Today you will blink almost 17,000 times, but what will you see? Your heart will beat 30,000 times today, but how much will you feel? You will take over 4,000 steps, but where are you really going?
Every day our lives are filled with hundreds of thousands of acts, so many of which go unnoticed, even to our selves. We go about our daily routines filled with responsibilities, habits and hobbies and in an instant the day is gone. And what do we have to show for it? How many moments were we fully present? How many of our acts were deliberate? How much of our day really lived?
Henry David Thoreau famously wrote upon going to live at Walden Pond, "I went to the woods because I wished to live deliberately, to front only the essential facts of life, and see if I could not learn what it had to teach, and not, when I came to die, discover that I had not lived."
It has been suggested that this decade be labeled the "Decade of Distraction" and it is easy to see how distraction has become the enemy of the deliberate.
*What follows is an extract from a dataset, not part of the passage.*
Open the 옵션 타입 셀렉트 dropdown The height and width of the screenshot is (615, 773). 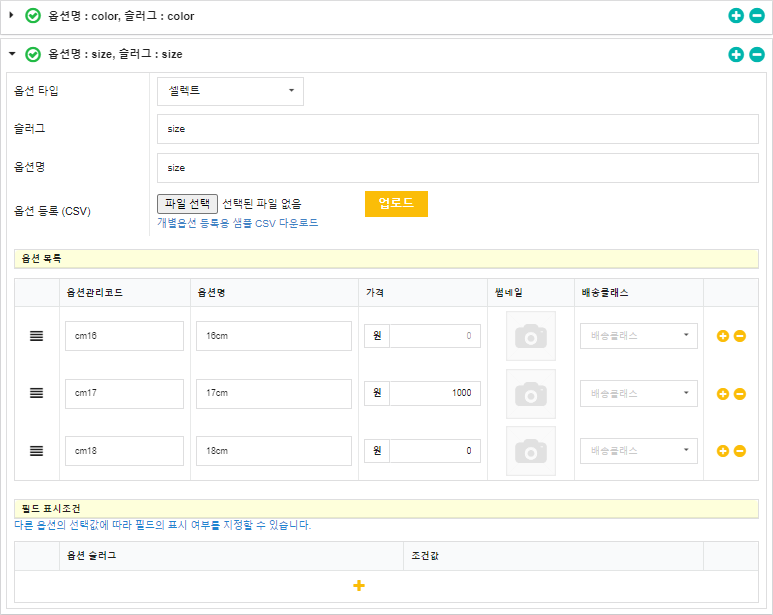click(230, 91)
We all have our share of distractions from the seemingly benign like sports and celebrity culture, to the bizarre like our fixation on events like the boy not in the balloon or the unveiling of a woman mauled by a chimp.
The forms by which they are delivered exacerbate the diversity of our distractions. The average American spends 40 hours a week in front of a screen. The average office worker spends 2/3rds of their time on email. And of course, social media like MySpace, Facebook, YouTube, and Twitter fuels our simultaneous needs for distraction and instant validation.
Distraction has its place. It can serve as a welcome respite from the stresses of everyday life. But we must be prepared with the repercussions of what our distractions are distracting us from both as individuals and as a society.
Martha Graham once wrote, "Every action of ours is passed on to others according to its value, of good or evil, it passes from father to son, from one generation to the next, in a perpetual movement".
So what are we passing on with our actions and our distractions?
When habitual distractions trump deliberate actions we focus on politics instead of policy, the selfish vs. the selfless, and the "urgent" vs. the important.
Margaret Mead said "Never doubt that a small group of thoughtful, committed citizens can change the world. Indeed, it is the only thing that ever has." And while I would not dispute the premise that a small group can ignite change, what ultimately changes the world is when most of us change.
I once heard Mike Huckabee speak at an event at the Clinton Presidential Library. In talking about the need to change the social norms that contribute to childhood obesity, he told the audience "If we were at the same conference twenty years ago. This room would be filled with cigarette smoke, as most of us would be smokers. After we were done here, many would have a couple of drinks, get behind the wheel of a car and drive home probably inebriated. Very few of us would fasten our seat belt and as we drove away our highways would be littered with trash."
But because our social norms have changed, it would now be unacceptable to smoke in public, drive drunk, to not fasten our seat belt or litter. People in mass were able to set aside their distractions long enough to take deliberate action.
Today everything from health care to climate change are not addressed with decisive and deliberate action, because we are distracted by the sideshows at the circus. We do not confront the essentials of the issues because we take issue with the unessential.
Fortunately, there are more and more organizations helping us to act deliberately such as All for Good, Change.org, Carbon Rally, Do Something, Do Good, Volunteer Match, and hopefully even my own project, Actions Speak Loudest. Their names say it all. They serve as a much needed reminder and support system to act collectively and with deliberation.
I am hardly immune to distractions. And at times they have been consuming. Which should come as no surprise to any fellow Red Sox fan.
Recent events, however, have forced me to think and act more deliberately.
When you have a sick child, as I have now, actions become more deliberate.There is little chance for distraction.
So yesterday, when my 9-day old daughter awoke in the hospital, the tubes and wires that sustained her were arranged so I could hold her. The monitor with her vitals told me she was taking 32 breaths per minute - all with deliberation.
And later in the day, when my two year-old daughter wanted to go for a walk with Daddy, we counted our steps. Down the hill, and through the park, we counted one, two, three, four, five steps - on and on for almost an hour. Each step was taken with deliberation towards our final destination of the slides and swings. Only stumbling when distracted. Only falling when losing focus.
As Thanksgiving draws near. Let us give thanks for the deliberate actions others have taken for us. The doctors and nurses that care for our children and our friends and families that sustains us in times of need. And at the same time, after the distractions of football and turkey, may we also act deliberately for others so future generations will be thankful for us.